防災・危機管理情報


  

特別支援教育と障がい者スポーツ

鱸委員写真 教育委員 鱸 俊朗

 肢体不自由児のリハビリテーション(療育)に携わる者として基本にしていることがある。障がい特性の把握と障がいを軽減する手立てをはかる“障がいの療育”としての考え方は無論であるが、さらに重要なことは子供の“出来そうなこと”“できること”を見つけて強化していく視点である。その結果、笑顔が多くなり(人生を肯定的に)できることが増える(成長、発達として)もっとしたい、もう一度したいと思う経験を積むことである。すなわち、運動障がいを軽減する取り組みのみならず、子どもの日々の活動をどう広げるか、そして親が育児を楽しめるようどう支援できるか!いわゆる療育の「医療モデル」から「生活モデル」への転換である。

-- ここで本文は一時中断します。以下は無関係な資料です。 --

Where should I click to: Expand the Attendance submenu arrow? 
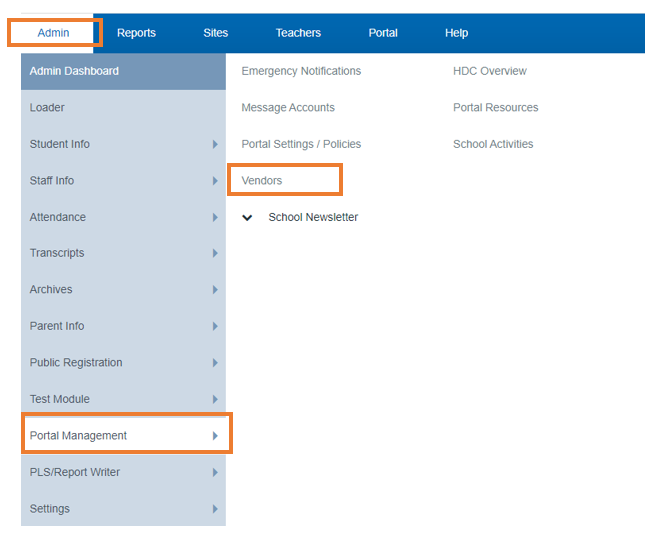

 最近、肢体不自由児とのかかわりの中で、障がい者スポーツへの参加により大きく成長する児を見る機会が多くなっている。特別支援教育の教材として、障がい者スポーツも含まれていると思うが、最適なライフステージで早期から取り組んでいただきたい教材である。子ども達に、「すべての人が大切な社会の一人」であり、「あなたも、その一人」であることを伝え、色々な問題があっても、沢山の人と助け合いながら、日々工夫と努力を重ねることで、問題は解決できることを、障がい者スポーツを使って学んでほしい。

 たまたま、私の病院で行われているリハスタッフの勉強会に参加して、障がい者スポーツについての演題発表で、車いすバスケットに情熱をもって取り組んでいる子供の手記をみて感動した。今はおそらく高校生になっていると思うが、幼少の時に治療を通して知り合った児であった。当時は、投げやりな言葉を使い、治療に非協力的で悩まされた児であった。自己肯定感の低い脳性まひ児である印象があった。

 以下、その内容を紹介すると

“「自分の体のことについてよりよく考えるようになった」僕がスポーツをしていちばん変わったことだと思う。スポーツをする前はリハビリに対して消極的でした。いつも「やりたくない」の一点張りだったリハビリも、車いすバスケに出会ってからはリハビリをする事で今より上手くなれるのではないかと思い180度考えがかわりました。今はもっとリハビリをしたいです。スポーツをしてる仲間の声より”

である。なんという変貌であろうか!!。

 障がい者スポーツは第2次世界大戦中のイギリスで、増加する脊髄損傷患者に対するリハビリテーションとしてスポーツが取り入れられたことから始まったといわれている。スポーツの持つ遊戯性は意欲と自発性を促し、障がい児.者にありがちな孤立した自己中心的な心理状態から心を開く良い手段である。また、高校卒業後の活動量の低下からくる日常生活レベルの低下の予防にも、継続した運動習慣が保たれる障がい者スポーツは大きな力となる。

“障害のない人はスポーツをしたほうがよいが、障がいがある人はスポーツをしなければならない”(ハインツ フライ;スイスの車いす陸上競技選手。ロンドンマラソン車椅子の部での3度の優勝や、45歳の時に参加した2003年の世界陸上パリ大会で5個のメダルを獲得する)

 2020年東京オリンピック、パラリンピック開催まであと2年を切り、パラリンピックでの鳥取勢の活躍が期待されるところである。また障がい者スポーツによる共生社会実現を目指す新しい障がい者スポーツ拠点施設が、布施総合運動公園内に20203月完成予定で計画が進められている。2020年度までに鳥取県の障がい者スポーツ実施率を日本一となる50%まで引き上げることを目標に、併せて必要な人材の育成を行なう計画も進んでおり、今後の特別支援学校の障がい児スポーツ事業への関わりが期待されている。